The “green new deal” is embraced by many Democrats–including several top presidential candidates–but held at arm’s length by others. And it’s openly criticized by congressional Republicans, including Senate Majority Leader Mitch McConnell who has a vote scheduled Tuesday, hoping to embarrass Senate Democrats who will have to vote on measures which are not necessarily terribly yet either popular or understood by voters at large. The green new deal is not expected to be approved by this vote in the Republican-dominated Senate.

And, yes, the green new deal–which at it’s heart aims to significantly cut greenhouse gas emissions which contribute to climate change–does still need to be better explained to the American people.

But supporters should stand firm, and make their case–because the nation has been here before.

Ten years ago, as a matter of fact.

The Great Recession had taken hold, and the nation was hemorrhaging jobs each month.

However, President Barack Obama and Democrats in Congress put together a massive economic stimulus program, which came to be known as the American Recovery and Reinvestment Act.

Republicans were carping from the sidelines (sound familiar?) but the Recovery Act made the largest single investment in clean energy in history, providing more than $90 billion in strategic clean energy investments and tax incentives to promote job creation and the deployment of low-carbon technologies, according to an Obama-era fact sheet.
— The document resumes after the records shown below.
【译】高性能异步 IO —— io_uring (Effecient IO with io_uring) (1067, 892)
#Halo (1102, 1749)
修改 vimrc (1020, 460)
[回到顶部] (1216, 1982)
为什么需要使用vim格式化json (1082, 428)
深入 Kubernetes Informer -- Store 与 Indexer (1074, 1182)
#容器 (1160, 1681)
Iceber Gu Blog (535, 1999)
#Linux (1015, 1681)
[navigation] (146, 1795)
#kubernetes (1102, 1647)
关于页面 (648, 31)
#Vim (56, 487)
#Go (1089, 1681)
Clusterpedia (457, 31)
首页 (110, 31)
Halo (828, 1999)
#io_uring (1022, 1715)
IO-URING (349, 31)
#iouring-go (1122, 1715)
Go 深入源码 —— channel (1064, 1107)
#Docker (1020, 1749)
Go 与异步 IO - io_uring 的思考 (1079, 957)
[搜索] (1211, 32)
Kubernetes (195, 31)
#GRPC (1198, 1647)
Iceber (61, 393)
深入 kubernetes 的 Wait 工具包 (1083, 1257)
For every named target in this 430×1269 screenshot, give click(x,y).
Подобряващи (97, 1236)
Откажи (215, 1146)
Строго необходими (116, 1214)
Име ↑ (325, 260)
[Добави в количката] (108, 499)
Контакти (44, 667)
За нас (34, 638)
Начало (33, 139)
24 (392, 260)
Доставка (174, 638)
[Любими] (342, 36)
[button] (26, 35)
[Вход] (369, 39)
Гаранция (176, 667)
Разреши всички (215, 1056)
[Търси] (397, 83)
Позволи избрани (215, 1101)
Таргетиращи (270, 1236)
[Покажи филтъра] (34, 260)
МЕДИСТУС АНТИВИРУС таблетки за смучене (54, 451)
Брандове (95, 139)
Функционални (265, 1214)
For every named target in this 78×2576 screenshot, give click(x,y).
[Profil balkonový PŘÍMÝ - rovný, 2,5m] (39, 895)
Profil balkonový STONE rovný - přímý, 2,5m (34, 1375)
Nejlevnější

The Recovery Act leveraged approximately $150 billion in private and other non-federal capital for clean energy investments.

Clean energy investments made up more than one-eighth of total Recovery Act spending. (Full disclosure: I worked at the US Department of Energy helping to implement Recovery Act spending in the months immediately after the law was signed.)

Supporters of the green new deal ought to build on the successes of the Recovery Act. Its supporters want to see the green new deal reap important economic benefits concurrently to a drop in greenhouse gas emissions, just as the Recovery Act created jobs and improved the US economy in its own way.

Let Mitch McConnell try to play “gotcha” on the Senate floor. It’s nothing Republicans weren’t doing a decade ago. Instead, supporters of a green new deal ought to use McConnell’s vote as an opportunity to educate the American people, that’s it not all about “putting an end to air travel and cow farts.”

If supporters can effectively explain their green new deal, they will have the American people on their side. Public opinion clearly says majorities want action taken to effectively address climate change.